Dataset rows:
• • • •

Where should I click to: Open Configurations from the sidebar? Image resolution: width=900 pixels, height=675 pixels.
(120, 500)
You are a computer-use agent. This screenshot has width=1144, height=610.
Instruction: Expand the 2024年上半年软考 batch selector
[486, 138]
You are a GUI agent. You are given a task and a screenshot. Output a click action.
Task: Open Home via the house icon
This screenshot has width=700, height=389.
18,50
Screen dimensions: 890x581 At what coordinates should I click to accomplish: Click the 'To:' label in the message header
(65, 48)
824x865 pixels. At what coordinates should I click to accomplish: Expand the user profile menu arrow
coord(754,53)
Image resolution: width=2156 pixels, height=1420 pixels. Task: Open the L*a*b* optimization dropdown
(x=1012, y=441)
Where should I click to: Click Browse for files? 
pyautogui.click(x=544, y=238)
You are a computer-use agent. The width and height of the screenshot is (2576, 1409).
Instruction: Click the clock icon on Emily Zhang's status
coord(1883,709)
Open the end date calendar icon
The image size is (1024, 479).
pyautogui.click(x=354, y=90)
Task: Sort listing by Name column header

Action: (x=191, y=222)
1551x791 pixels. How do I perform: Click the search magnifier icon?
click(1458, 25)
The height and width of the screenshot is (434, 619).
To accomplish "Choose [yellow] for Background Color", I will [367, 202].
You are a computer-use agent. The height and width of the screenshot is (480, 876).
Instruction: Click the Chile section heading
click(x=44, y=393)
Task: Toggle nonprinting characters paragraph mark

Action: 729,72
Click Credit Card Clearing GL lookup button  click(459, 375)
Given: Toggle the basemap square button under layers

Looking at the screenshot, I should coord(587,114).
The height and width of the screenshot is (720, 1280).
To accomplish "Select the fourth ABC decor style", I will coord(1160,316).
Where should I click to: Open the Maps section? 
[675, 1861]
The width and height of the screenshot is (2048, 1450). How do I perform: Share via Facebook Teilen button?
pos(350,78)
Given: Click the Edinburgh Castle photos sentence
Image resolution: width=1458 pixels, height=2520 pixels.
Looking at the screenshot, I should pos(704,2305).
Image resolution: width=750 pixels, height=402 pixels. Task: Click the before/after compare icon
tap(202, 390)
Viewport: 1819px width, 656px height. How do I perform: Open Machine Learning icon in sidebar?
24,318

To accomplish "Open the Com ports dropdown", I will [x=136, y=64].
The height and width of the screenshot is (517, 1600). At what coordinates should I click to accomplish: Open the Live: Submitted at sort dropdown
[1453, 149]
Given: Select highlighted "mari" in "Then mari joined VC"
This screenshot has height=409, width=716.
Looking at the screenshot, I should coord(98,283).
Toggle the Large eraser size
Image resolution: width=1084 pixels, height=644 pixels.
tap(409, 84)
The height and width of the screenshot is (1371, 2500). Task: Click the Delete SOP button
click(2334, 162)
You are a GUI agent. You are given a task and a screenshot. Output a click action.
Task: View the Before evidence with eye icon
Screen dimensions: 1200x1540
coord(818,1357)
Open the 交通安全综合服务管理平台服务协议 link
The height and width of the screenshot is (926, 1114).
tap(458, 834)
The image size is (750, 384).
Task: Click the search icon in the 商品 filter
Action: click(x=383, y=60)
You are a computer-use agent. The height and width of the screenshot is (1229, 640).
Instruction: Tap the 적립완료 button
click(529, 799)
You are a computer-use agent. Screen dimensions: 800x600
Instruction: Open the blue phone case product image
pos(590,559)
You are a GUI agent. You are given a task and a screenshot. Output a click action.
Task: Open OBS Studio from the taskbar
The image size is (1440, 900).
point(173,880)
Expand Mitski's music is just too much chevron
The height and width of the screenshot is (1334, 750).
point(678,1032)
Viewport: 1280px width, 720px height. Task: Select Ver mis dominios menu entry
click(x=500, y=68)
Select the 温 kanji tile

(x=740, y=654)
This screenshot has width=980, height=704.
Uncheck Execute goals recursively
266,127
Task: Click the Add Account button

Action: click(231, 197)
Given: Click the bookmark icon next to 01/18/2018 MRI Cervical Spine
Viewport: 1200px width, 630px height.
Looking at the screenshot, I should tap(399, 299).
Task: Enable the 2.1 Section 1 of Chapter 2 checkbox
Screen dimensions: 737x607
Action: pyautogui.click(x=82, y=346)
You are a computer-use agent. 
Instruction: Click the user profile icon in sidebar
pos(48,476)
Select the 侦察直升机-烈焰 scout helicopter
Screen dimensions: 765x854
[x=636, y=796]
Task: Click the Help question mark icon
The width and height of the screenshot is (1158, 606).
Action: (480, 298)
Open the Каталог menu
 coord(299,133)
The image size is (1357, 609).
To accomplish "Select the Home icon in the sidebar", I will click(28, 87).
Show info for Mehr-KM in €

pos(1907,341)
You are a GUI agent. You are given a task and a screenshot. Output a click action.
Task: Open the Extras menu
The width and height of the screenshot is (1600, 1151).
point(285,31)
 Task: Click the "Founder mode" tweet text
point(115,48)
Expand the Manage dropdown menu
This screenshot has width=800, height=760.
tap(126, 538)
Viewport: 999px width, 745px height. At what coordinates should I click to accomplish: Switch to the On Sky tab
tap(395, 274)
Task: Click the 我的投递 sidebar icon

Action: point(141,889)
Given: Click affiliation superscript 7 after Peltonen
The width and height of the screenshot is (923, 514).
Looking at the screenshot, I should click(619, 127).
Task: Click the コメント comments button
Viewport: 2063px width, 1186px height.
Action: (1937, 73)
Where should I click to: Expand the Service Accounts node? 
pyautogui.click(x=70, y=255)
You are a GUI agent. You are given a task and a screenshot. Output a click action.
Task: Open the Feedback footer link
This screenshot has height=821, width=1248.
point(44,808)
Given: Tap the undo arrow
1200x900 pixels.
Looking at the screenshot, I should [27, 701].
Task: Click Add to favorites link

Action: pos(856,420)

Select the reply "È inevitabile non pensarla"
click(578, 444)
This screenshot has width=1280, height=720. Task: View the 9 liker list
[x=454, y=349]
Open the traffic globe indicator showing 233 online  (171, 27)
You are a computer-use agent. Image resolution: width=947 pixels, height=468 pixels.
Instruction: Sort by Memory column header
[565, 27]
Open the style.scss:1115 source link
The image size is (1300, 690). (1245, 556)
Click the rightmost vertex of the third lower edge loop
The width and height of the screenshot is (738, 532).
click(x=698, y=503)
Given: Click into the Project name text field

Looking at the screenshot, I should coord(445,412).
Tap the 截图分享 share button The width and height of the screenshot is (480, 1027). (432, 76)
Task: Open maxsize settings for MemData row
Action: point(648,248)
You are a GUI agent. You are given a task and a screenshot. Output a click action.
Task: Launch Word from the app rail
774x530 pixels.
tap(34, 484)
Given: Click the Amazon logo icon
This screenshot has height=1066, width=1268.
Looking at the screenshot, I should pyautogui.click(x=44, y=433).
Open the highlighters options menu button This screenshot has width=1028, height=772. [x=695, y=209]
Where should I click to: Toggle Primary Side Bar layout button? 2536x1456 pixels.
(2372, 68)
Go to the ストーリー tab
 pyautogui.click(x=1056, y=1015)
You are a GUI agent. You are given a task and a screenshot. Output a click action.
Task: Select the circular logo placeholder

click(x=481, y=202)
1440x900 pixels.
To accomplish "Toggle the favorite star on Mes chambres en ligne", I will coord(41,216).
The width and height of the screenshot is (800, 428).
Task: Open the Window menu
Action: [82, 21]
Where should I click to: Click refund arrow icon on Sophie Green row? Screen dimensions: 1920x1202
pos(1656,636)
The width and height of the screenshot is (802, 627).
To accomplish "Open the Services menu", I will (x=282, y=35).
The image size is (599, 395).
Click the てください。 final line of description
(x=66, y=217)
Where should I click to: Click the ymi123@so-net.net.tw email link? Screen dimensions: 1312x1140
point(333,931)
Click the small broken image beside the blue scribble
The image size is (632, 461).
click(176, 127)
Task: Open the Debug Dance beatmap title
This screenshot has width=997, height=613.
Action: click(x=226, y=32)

• • • •

→ Objective
Collect every line of the data above that contains the word "pixels", copying each line in full.

→ Response to this task
Where should I click to: Open Configurations from the sidebar? Image resolution: width=900 pixels, height=675 pixels.
824x865 pixels. At what coordinates should I click to accomplish: Expand the user profile menu arrow
Image resolution: width=2156 pixels, height=1420 pixels. Task: Open the L*a*b* optimization dropdown
1551x791 pixels. How do I perform: Click the search magnifier icon?
Image resolution: width=1458 pixels, height=2520 pixels.
Image resolution: width=750 pixels, height=402 pixels. Task: Click the before/after compare icon
Image resolution: width=1084 pixels, height=644 pixels.
1200x900 pixels.
You are a computer-use agent. Image resolution: width=947 pixels, height=468 pixels.
774x530 pixels.
Where should I click to: Toggle Primary Side Bar layout button? 2536x1456 pixels.
1440x900 pixels.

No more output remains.